I remember when I was little, my parents had a picture hanging in the hallway. It read, “Home is where your heart is”, and it really confused me. Home is where I live, it’s where my family live, it’s Glasgow, it’s Scotland. As I grew up and spent nights at my girlfriend’s flat, I caught myself referring to that as home when we were together, but I didn’t have much more than a toothbrush there. Is a home just a place where you rest your head some evenings or does it have an intrinsically deeper meaning that we don’t consciously think of?
Dictionaries describe ‘home’ as a place where we live permanently. They don’t explain the common connotations, the things that we think of when we hear the word, which are far more important when I try to understand it. When I think of home, I think of all the people that I’ve ever cared about; my parents, my family, my friends. I think of warmth and happiness and it bubbles up inside of me until I’m forced to smile.

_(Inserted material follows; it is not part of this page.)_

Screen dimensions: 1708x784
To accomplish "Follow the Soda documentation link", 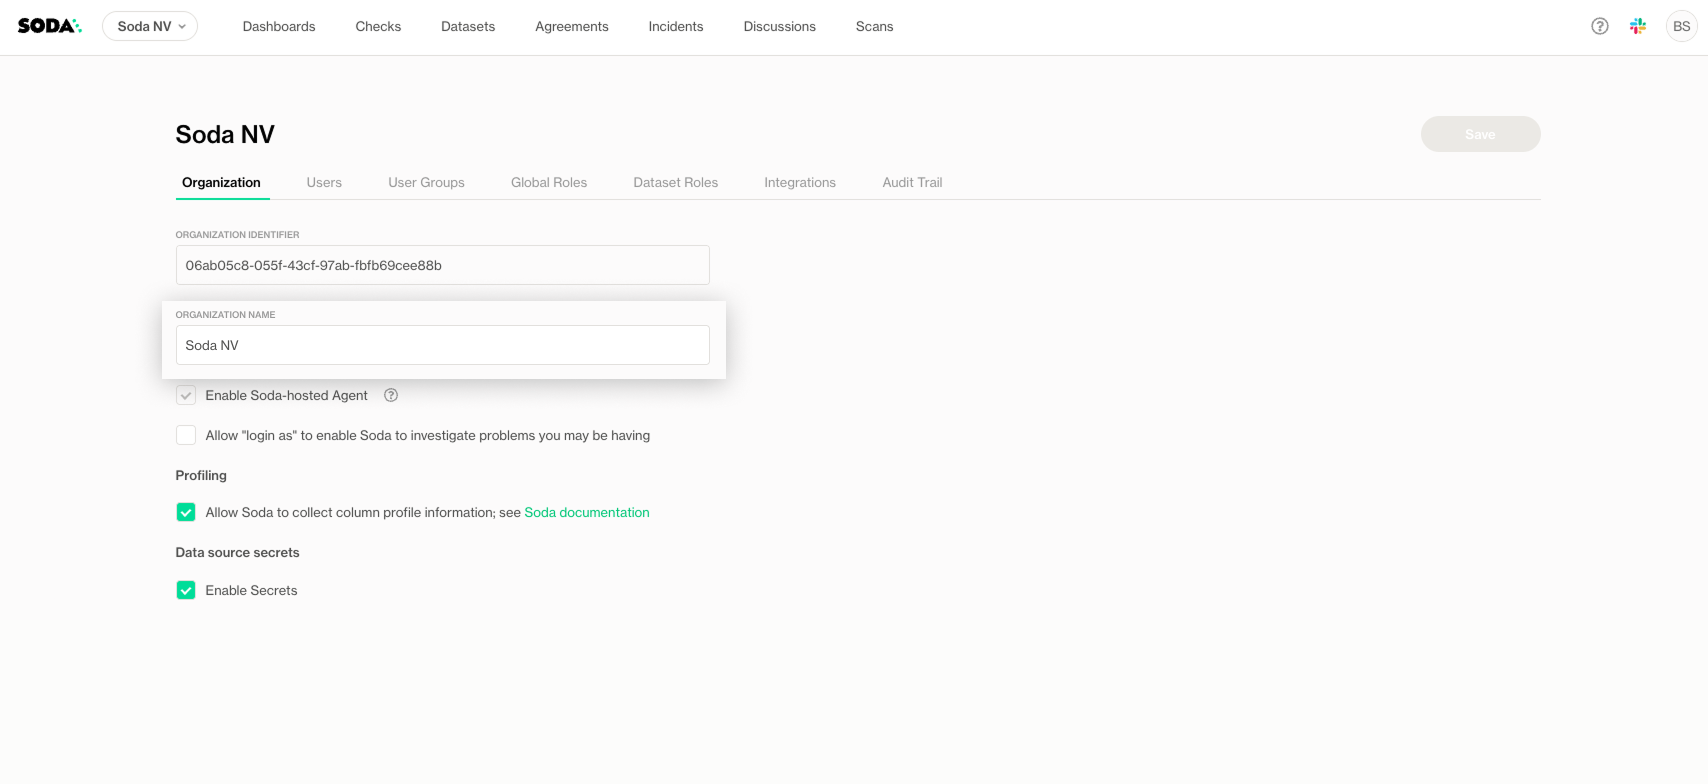I will 587,512.
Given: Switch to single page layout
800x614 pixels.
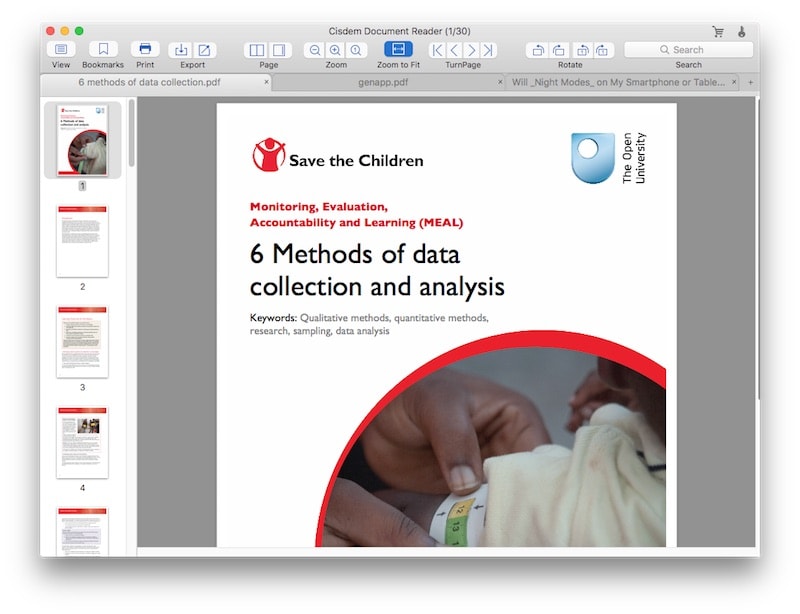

I consider myself very lucky, I have the most supportive and loving parents in the world. They have always believed in me and encouraged me to explore the world. If it wasn’t for them taking me around the globe as a child and a teenager, I doubt I would ever have had the same ambition to travel. Because of the love that my family have shown me, Scotland will always have a special place in my heart and it has given me a spiritual home forever.
Unfortunately, no matter where I am in the world, I’ll never be able to have all of those I care about in one place. My heart will always be broken into a hundred little pieces and spread over every continent, with my friends and family. Some of my best friends are with me in Thailand but some live in Scotland, Spain, America and Canada, to name a few.
Living abroad and travelling has been an enriching experience, but it’s also created angst inside of me and a drive that I should keep going, see more, do more, experience more. Maybe I would be happier if I had just remained in Scotland and searched for jobs there. I doubt it, but there’s always that thought in the back of my mind.
I’ve been searching for home all this time and have always been left with a sense of fulfillment. So, it made me question the meaning of the word and I’ve discovered that perhaps each person has a different perspective, a subconscious understanding of home that only they have.
Trying to take in the cultures of the various countries in which I’ve lived has opened up more ideas to me and I have begun to understand that picture hanging in my parents’ hallway back in Glasgow. Home is where my heart is. But my heart isn’t in one place anymore. In some weird way, it’s everywhere. I sleep well at night knowing that I’ll be able to travel anywhere and call it home. For now, my permanent address is in Thailand, but who knows, maybe someday it’ll be elsewhere. I just hope that my journey continues.